The 2018 New Orleans Bowl was a college football bowl game played on December 15, 2018, with kickoff scheduled for 9:00 p.m. EST (8:00 p.m. local CST). It was the 18th edition of the New Orleans Bowl, and one of the 2018–19 bowl games concluding the 2018 FBS football season. Sponsored by freight company R+L Carriers, the game was officially known as the R+L Carriers New Orleans Bowl.

Teams
The game featured the Middle Tennessee Blue Raiders from Conference USA and the Appalachian State Mountaineers, the 2018 Sun Belt Conference champions. The teams previously met three times (1974, 1989, and 1992) with Middle Tennessee holding a 2–1 edge in the series.

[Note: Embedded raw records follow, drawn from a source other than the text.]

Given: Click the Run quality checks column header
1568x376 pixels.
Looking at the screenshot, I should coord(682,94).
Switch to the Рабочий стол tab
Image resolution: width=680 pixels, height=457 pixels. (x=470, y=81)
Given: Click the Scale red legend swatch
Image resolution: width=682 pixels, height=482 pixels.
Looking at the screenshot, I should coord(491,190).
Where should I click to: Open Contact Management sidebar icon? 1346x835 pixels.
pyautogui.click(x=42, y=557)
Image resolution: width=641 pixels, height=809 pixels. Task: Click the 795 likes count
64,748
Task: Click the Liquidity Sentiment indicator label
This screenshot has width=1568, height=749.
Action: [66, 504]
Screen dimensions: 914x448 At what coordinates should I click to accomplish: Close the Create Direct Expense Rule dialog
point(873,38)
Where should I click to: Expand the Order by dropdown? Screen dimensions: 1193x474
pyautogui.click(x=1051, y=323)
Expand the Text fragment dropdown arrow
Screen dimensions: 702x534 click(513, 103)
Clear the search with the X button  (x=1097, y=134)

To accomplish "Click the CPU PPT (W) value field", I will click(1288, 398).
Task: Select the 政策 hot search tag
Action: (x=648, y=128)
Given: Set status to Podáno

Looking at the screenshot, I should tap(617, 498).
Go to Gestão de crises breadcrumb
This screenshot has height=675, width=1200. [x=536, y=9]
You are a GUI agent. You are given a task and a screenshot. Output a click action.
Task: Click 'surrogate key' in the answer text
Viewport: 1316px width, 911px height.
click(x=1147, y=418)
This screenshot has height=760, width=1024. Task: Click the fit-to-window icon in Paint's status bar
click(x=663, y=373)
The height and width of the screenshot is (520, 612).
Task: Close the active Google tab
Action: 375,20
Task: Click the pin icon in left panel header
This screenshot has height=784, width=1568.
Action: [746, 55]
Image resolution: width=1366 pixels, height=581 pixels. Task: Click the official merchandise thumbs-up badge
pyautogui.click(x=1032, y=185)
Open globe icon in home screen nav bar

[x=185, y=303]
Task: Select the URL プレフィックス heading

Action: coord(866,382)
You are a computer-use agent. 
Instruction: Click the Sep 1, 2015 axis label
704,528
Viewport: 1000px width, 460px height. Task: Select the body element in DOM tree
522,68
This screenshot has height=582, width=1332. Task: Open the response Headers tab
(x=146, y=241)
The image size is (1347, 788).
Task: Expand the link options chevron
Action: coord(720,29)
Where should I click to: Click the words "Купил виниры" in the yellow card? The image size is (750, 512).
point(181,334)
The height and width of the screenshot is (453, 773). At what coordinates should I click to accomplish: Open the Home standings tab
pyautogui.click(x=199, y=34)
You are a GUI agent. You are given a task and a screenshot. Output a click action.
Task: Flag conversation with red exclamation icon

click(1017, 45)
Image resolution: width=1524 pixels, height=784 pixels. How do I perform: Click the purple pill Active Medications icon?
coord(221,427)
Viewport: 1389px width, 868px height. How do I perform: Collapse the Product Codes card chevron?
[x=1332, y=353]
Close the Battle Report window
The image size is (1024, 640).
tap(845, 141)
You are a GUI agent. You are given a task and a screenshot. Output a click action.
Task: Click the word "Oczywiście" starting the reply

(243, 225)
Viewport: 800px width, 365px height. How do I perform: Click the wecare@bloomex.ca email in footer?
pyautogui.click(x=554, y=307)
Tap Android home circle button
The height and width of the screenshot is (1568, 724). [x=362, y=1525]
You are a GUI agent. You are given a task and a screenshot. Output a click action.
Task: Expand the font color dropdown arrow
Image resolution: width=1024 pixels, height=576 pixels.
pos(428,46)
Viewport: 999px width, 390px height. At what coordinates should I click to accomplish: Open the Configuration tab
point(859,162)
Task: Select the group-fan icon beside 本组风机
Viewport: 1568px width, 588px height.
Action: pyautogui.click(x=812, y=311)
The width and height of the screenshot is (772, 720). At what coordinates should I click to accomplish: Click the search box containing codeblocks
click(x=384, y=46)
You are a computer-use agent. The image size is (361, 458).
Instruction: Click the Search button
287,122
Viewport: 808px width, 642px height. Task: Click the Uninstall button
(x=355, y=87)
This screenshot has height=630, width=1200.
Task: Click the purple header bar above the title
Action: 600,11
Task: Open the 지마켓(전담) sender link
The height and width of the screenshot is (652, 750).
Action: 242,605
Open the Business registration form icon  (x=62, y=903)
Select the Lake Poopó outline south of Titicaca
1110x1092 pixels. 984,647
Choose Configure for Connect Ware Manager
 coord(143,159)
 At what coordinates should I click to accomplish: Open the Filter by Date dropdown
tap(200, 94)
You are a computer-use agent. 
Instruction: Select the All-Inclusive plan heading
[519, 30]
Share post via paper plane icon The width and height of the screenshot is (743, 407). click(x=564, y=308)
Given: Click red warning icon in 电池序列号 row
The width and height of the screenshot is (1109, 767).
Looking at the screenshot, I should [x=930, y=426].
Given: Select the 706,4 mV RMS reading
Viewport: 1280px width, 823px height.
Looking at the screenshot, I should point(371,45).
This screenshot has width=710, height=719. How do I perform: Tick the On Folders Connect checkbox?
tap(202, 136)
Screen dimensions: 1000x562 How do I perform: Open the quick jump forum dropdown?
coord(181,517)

Middle Tennessee Blue Raiders

Middle Tennessee was defeated in the 2018 Conference USA Football Championship Game on December 1; they subsequently received and accepted an invitation to the New Orleans Bowl on December 2. The Blue Raiders entered the bowl with an 8–5 record (7–1 in conference). Blue Raider quarterback Brent Stockstill is the son of head coach Rick Stockstill.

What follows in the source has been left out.